Extracted text =
>> START

Maatschappelijk werkers kunnen het politiek beleid beïnvloeden door zelf mee concepten uit te denken, deelnemers te vinden en projecten uit te voeren. De kloof tussen noord en zuid volledig dichten kunnen we niet maar we kunnen wel het verschil minder groot maken. Iedereen kan hier zijn steentje toe bijdragen. We moeten ons bewust zijn van de gevolgen die aan ons gedrag en onze consumptie gekoppeld zijn, en overstappen naar een duurzamere levensvisie en -stijl. Hierbij hopen wij inspirerend te werken en een rolmodel te zijn voor familie, vrienden, collega’s, buren,…

Ten slotte moeten wij politici en burgers informeren over de noord-zuidproblematiek en moeten we blijven pleiten voor een platform waar vrij en op globaal niveau kennis kan worden uitgewisseld. Maatschappelijk werkers, burgers en politici moeten met elkaar in verbinding staan zodat ze samen sterk staan om actie te ondernemen.

Bronnen

Website UN millennium project, http://www.unmillenniumproject.org/press/07.htm, 24/3/2013
Website Europe, http://www.eionet.europa.eu/gemet/concept?ns=1&cp=11106, 24/3/2013
Website Global footprints, http://www.globalfootprints.org/globallearning/, 24/3/2013
IP SOS! 2013 Lectures and group discussions, 18-24/3/2013

Groepsleden

Judith Kunz, Marie Skripec, Diego Rodriguez Gordo, Yana Debusschere, Sanna Sokolnicki, Maarten Minnaert, Lucie Istokova
 

>>> Alle artikels van de studenten geschreven tijdens het IP SOS zal u in de komende weken vinden in het dossier IP SOS op Kif Kif  

 

[English Version]

North-South
Challenge: How can we, as being social workers, influence policies to create a sustainable global partnership?

------------------------------------------------------------------------------------------------------------------------
North and South relationships are defined by connections and associations between so-called developed countries situated in the Northern Hemisphere and so-called developing countries situated in the Southern Hemisphere. (Website Europe, 24/3/2013). The problem of this definition is that it promotes a helper-helped, a better-lesser dynamic, which seems to focus on „aid“ rather than „working together“, and promotes a geographical division of the world into roughly two regions.

This division is not productive for solving worldwide problems, such as the need for a more sustainable way of living. A sustainable world occurs within an fair world. The idea is that for a more sustainable world all nations need to work together on the same project: a healthy and sustainable world, for future generations to live in. Together we can do more. That means that we can all learn from each other, every country no matter of the economic development or geographical location has much knowledge to share. We should not waste this knowledge.

>> END

Stored data =
>> START

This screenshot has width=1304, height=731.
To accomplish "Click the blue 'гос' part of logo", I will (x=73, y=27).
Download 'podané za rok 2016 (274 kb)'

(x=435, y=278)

>> END

Goal of the exercise = Can you output the passage of the North-South text between "Groepsleden" and "sustainable global partnership?", inclusive, word for word?

Exercise solution =
Groepsleden

Judith Kunz, Marie Skripec, Diego Rodriguez Gordo, Yana Debusschere, Sanna Sokolnicki, Maarten Minnaert, Lucie Istokova
 

>>> Alle artikels van de studenten geschreven tijdens het IP SOS zal u in de komende weken vinden in het dossier IP SOS op Kif Kif  

 

[English Version]

North-South
Challenge: How can we, as being social workers, influence policies to create a sustainable global partnership?